I went back to college in September but learned to my chagrin that I no longer was eligible for a further deferment. When I was inevitably called up for my draft physical in December of that year my lung had apparently not fully healed and I was classified 1-Y- “Qualified for Service Only in Time of War or National Emergency.” (Weren’t we at war already?) In any event, they didn’t call me back. I dodged a bullet – perhaps literally. My “unlucky break” in July wasn’t unlucky at all as it turned out.

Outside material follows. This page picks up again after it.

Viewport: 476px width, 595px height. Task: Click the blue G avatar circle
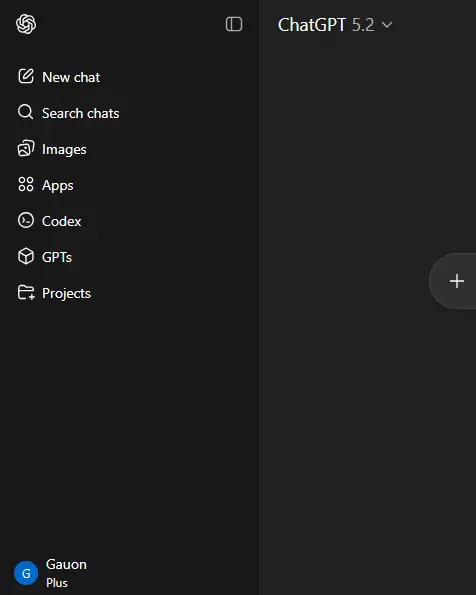(x=26, y=573)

But there’s another twist to this story. In 1969, while living in California, I received a notice in the mail indicating that I was now subject to the first draft lottery in this country since 1942. Men born from January 1, 1944, through December 31, 1950, would be called up based on the order of 366 days of the year written on small pieces of paper, put in a small blue capsule, dumped into a glass jar, and randomly selected. Your birth date determined your fate. On December 1, 1969, the piece of paper with my birth date on it was the 352nd pulled from the jar. The Selective Service never bothered me again even though the war dragged on for six more years. For all intents and purposes, I won the lottery.

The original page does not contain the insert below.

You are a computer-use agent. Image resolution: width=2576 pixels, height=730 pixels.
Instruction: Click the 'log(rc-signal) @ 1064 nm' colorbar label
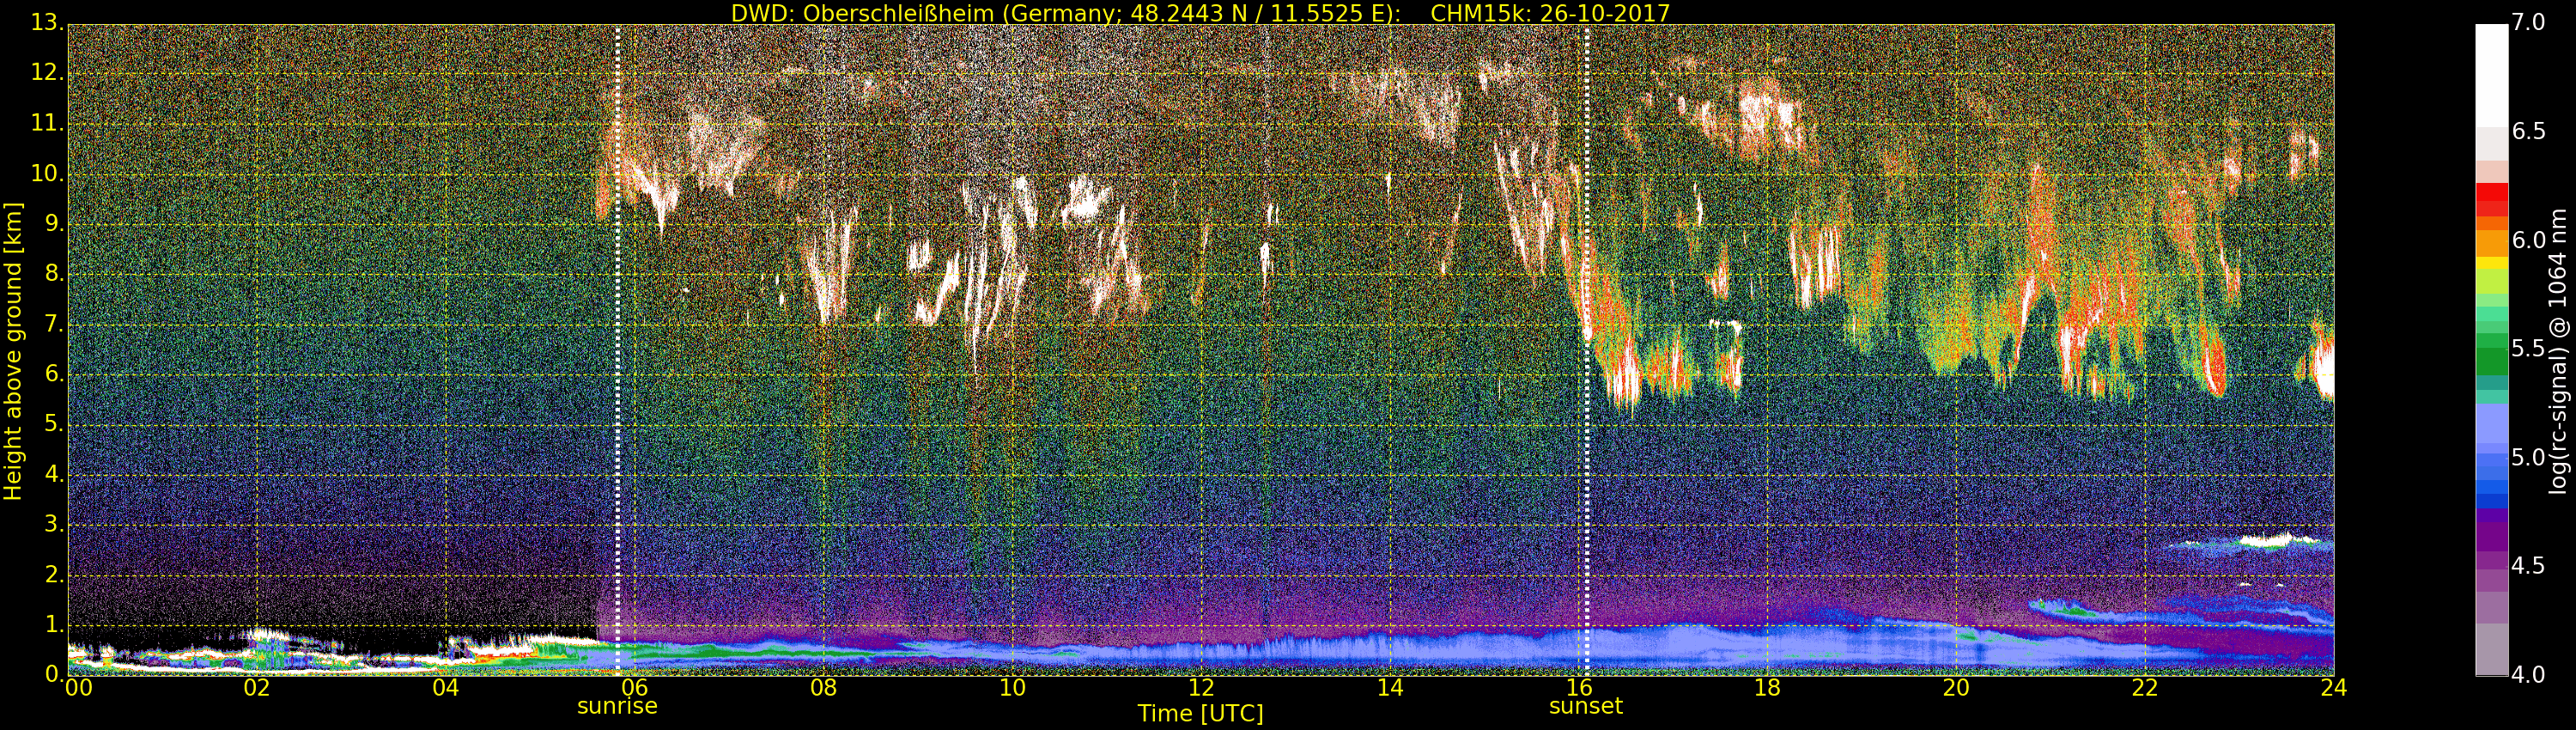coord(2559,350)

I am sure all of you who are reading this account have similar stories about events in your lives. How choices you made in your life turned out differently than what you expected, or how “luck” or historical fate intervened to change the trajectory of your life. This can also be true if you did not make a choice when you had the opportunity. For example, lacking the confidence, or being too fearful, to seek something you really wanted – something you later regretted over the years.
That Vietnam story was just one of many episodes in my life that was life changing. Thanks to a pickup basketball game, and some lottery luck, I was saved from a foolish choice and did not become cannon fodder in a misguided, faraway war. However, that episode changed the trajectory of my life in more ways than one. I hadn’t really even heard of Vietnam at that time, but this event focused my attention on this terrible episode in our country’s history and radically changed my views on politics and my willingness to act on these views. This then led to a chain reaction of other choices in my life, leading me eventually to write this article you are now reading. But the immediate significance of that episode was that I survived when so many others my age did not, or came back horribly wounded physically or psychologically.
Anthropologists have determined that anatomically modern humans first walked this planet about 150,000 years ago. This is about 7,500 generations of our species. Think about the odds of all of your ancestors (paternal and maternal) being able to survive long enough despite ubiquitous famine, disease, war, pogroms, natural disasters, accidents, foolish personal choices, etc., in order to produce their latest living manifestation – you. Statistically, those odds are practically astronomical. So, if by any chance you’re going through a difficult time right now, just glance up from your laptop or tablet for a brief moment and consider this – you exist, you are alive. You are a winner of our species’ historical lottery.
Harlan Garbell is president of HumanistsMN.